You couldn’t call it a real social engagement, but it was good enough at that point, and I tell you I waited all week for that upcoming Sunday service, which was a unique anticipation for me, who used to dread the same thing when living with the Reverend Pendrake even more than I hated school.
But the unhappy fact is that I never set eyes on a living Dora Hand again.
I didn’t go to the Varieties all week long, owing to the embarrassment I still felt on her catching me in that misrepresentation. I really intended, in whatever connection me and her would have in the future, no matter how slight on her part, that it should bring out the best in me. I resolved to listen to the sermon next Sunday and not show off with how much I put in the collection plate, also not to be rude to other people in the congregation. That might of been just the beginning of my transformation into a better person, or so anyway I thought at the time.

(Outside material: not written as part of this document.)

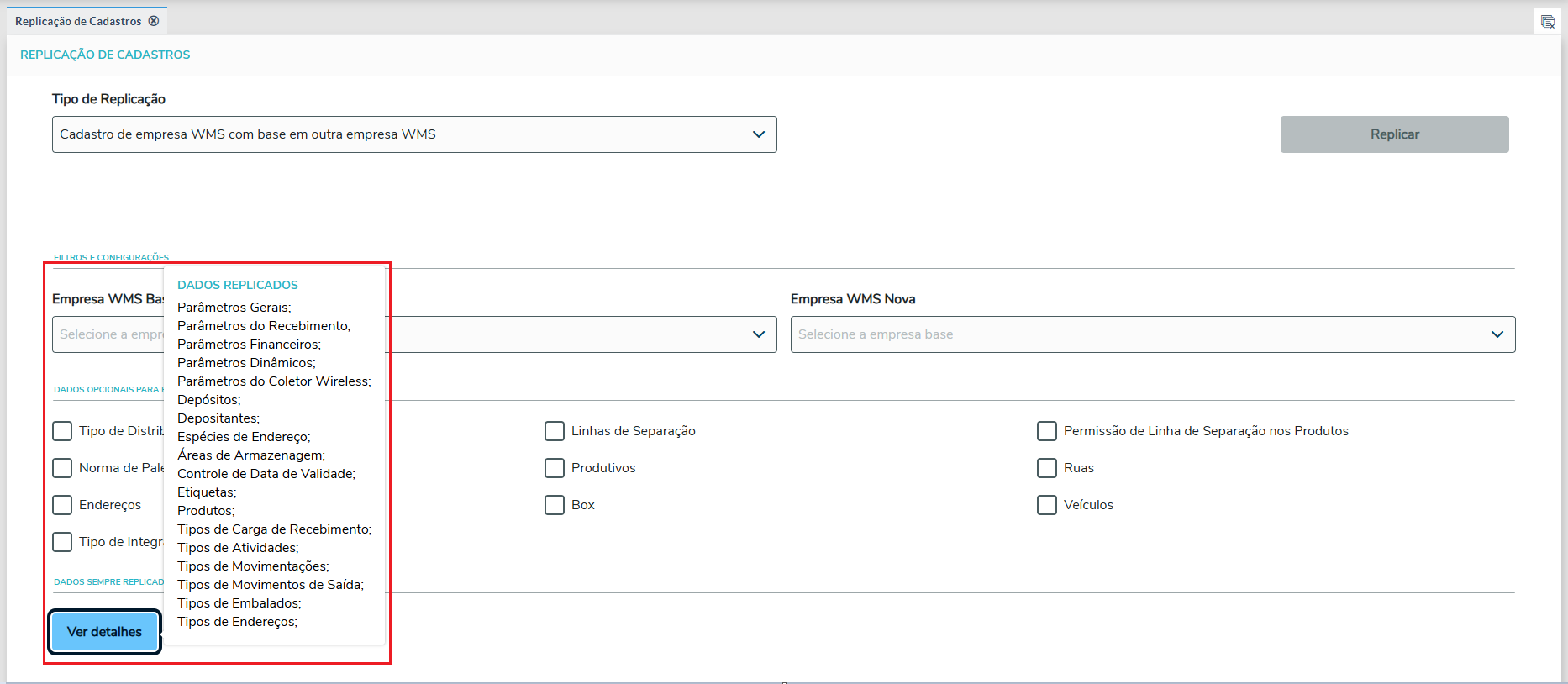Expand the Empresa WMS Base dropdown arrow
Screen dimensions: 1568x684
pos(758,334)
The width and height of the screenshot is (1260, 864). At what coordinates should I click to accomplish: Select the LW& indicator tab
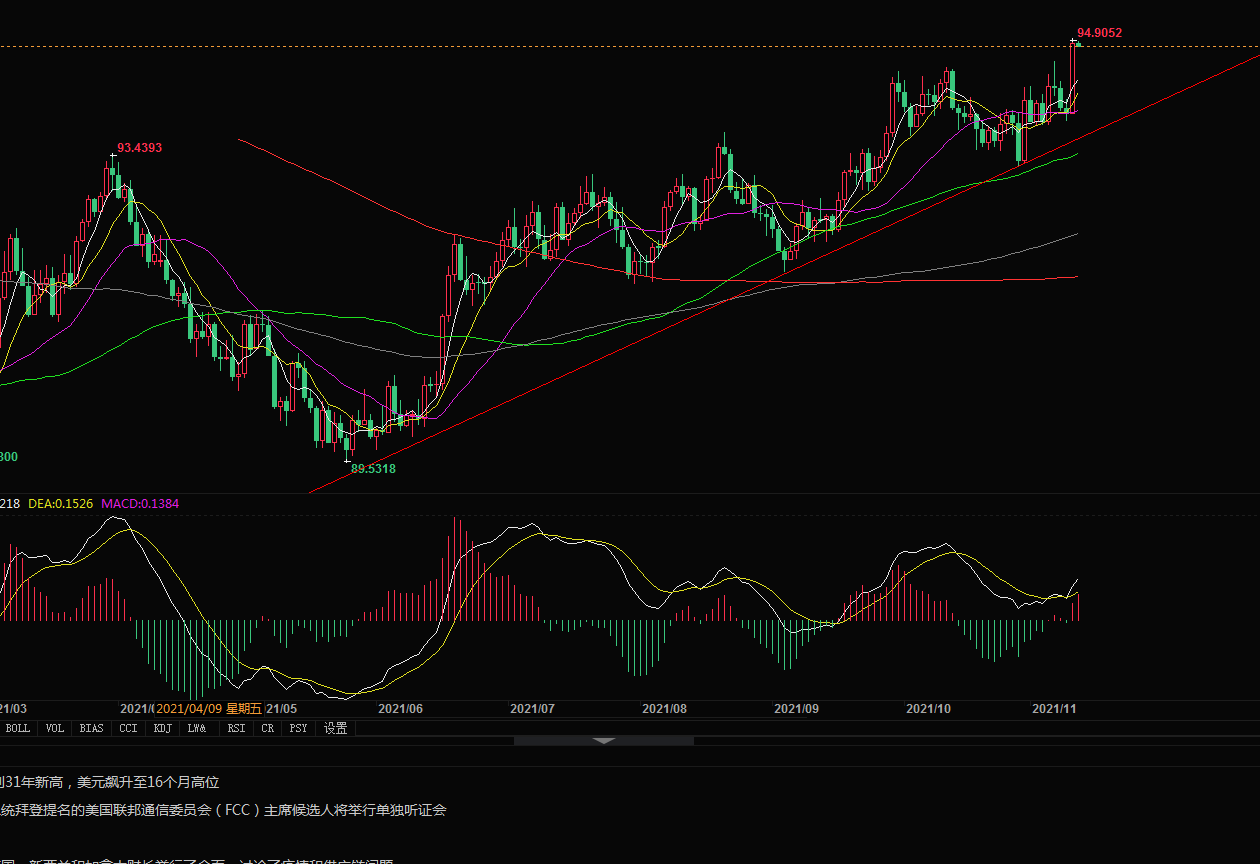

Now I got to take what might seem a detour but will prove otherwise. Amongst the Texas troublemakers who come to the Kansas cattle camps of the time was one Jim Kennedy, and excuse the language but there ain’t a fitting name for him but rotten young son of a bitch. He hung around with the plain cowboys, but his Pa, Mifflin K., was partner of Richard King of the King Ranch, the biggest such in the world, then and now, with more acreage than some little countries. Being rich, young, and good-looking, Kennedy did pretty much what he wanted, and if anybody objected he would shoot them when they was unarmed or, preferably, with their back turned to him. He had done this elsewhere, but when he showed up in Dodge wearing a gun in defiance of the law, I got to commend Wyatt Earp for once: Wyatt pistol-whipped and then arrested the cocky bastard, and a month later Marshal Charlie Bassett arrested him again, for disorderly conduct.